__Task__: Please repeat exactly the lines from the one containing "Given: Click the" to the end of the entries below, both included, and omit all pictures.

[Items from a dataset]

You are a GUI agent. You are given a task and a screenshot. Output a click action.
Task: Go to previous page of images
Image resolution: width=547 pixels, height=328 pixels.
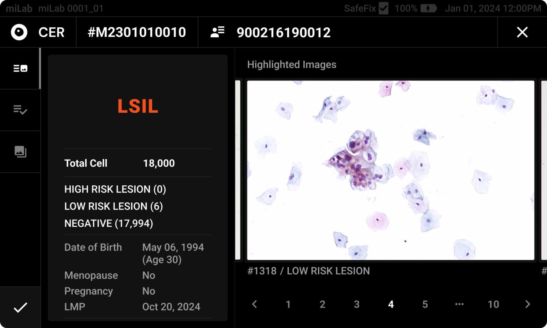tap(254, 304)
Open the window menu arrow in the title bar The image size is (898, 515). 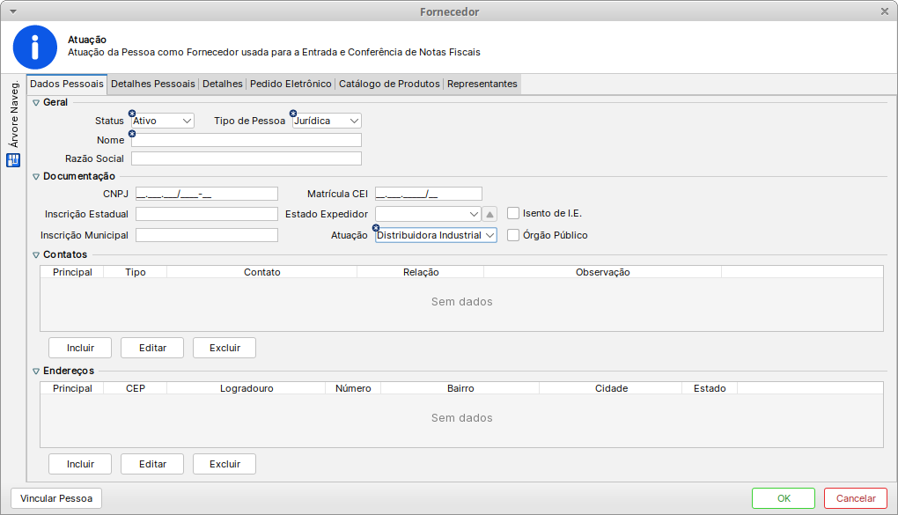click(12, 11)
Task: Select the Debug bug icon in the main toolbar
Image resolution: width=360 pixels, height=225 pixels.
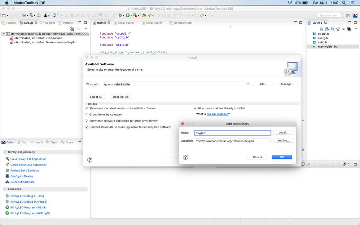Action: (120, 15)
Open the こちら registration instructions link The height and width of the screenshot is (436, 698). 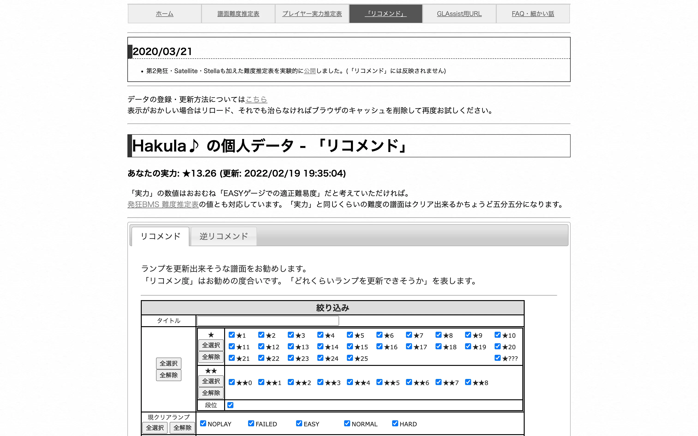(x=256, y=99)
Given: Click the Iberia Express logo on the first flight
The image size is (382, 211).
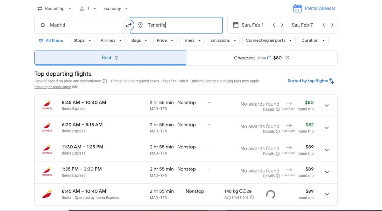Looking at the screenshot, I should coord(46,105).
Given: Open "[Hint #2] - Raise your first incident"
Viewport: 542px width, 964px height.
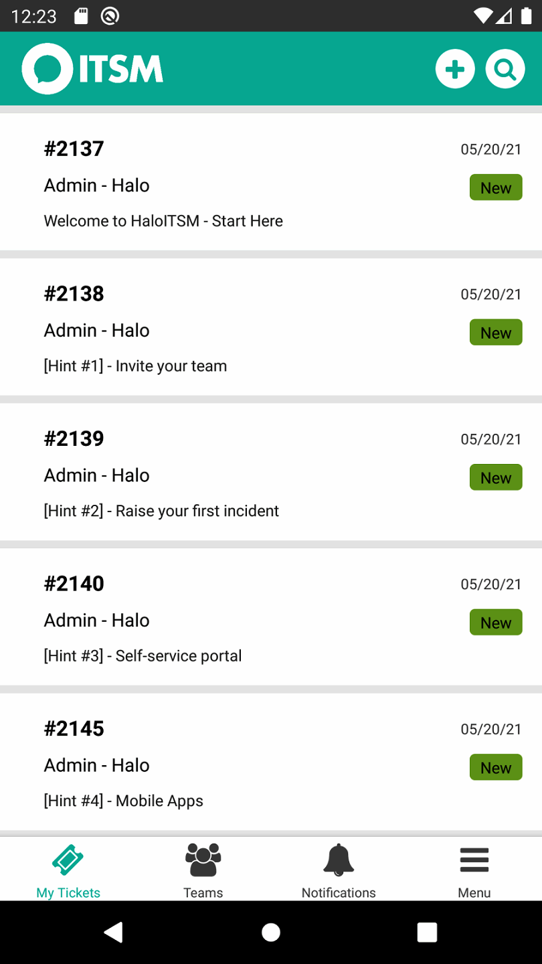Looking at the screenshot, I should 161,511.
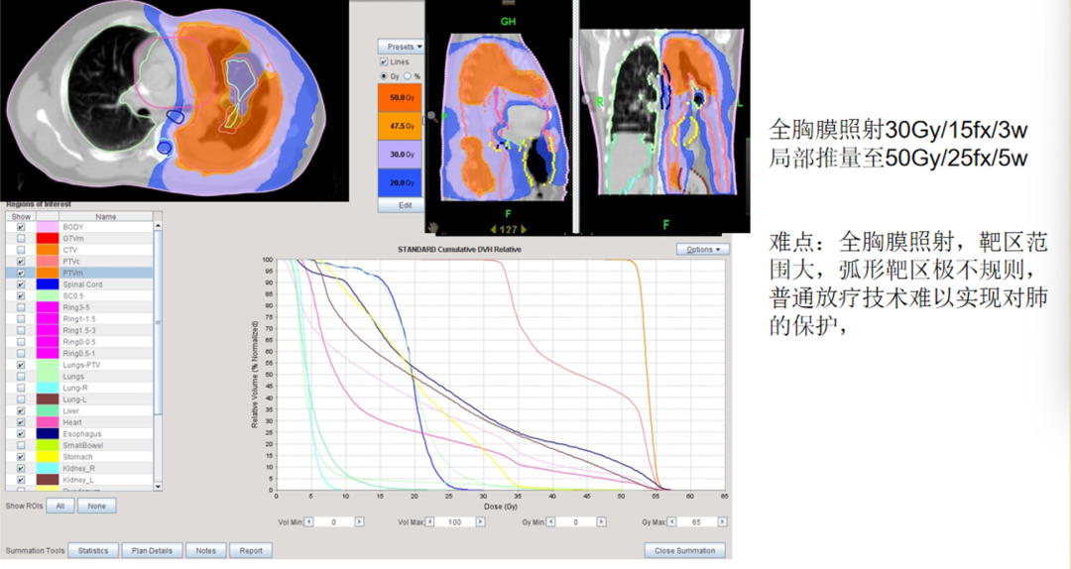Increase Vol Min using right arrow
The width and height of the screenshot is (1071, 569).
[x=361, y=520]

__Task output__:
Given: Click the Iberia Express logo on the first flight
The image size is (382, 211).
Looking at the screenshot, I should coord(46,105).
Given: Open "[Hint #2] - Raise your first incident"
Viewport: 542px width, 964px height.
Looking at the screenshot, I should 161,511.
Increase Vol Min using right arrow
The width and height of the screenshot is (1071, 569).
[x=361, y=520]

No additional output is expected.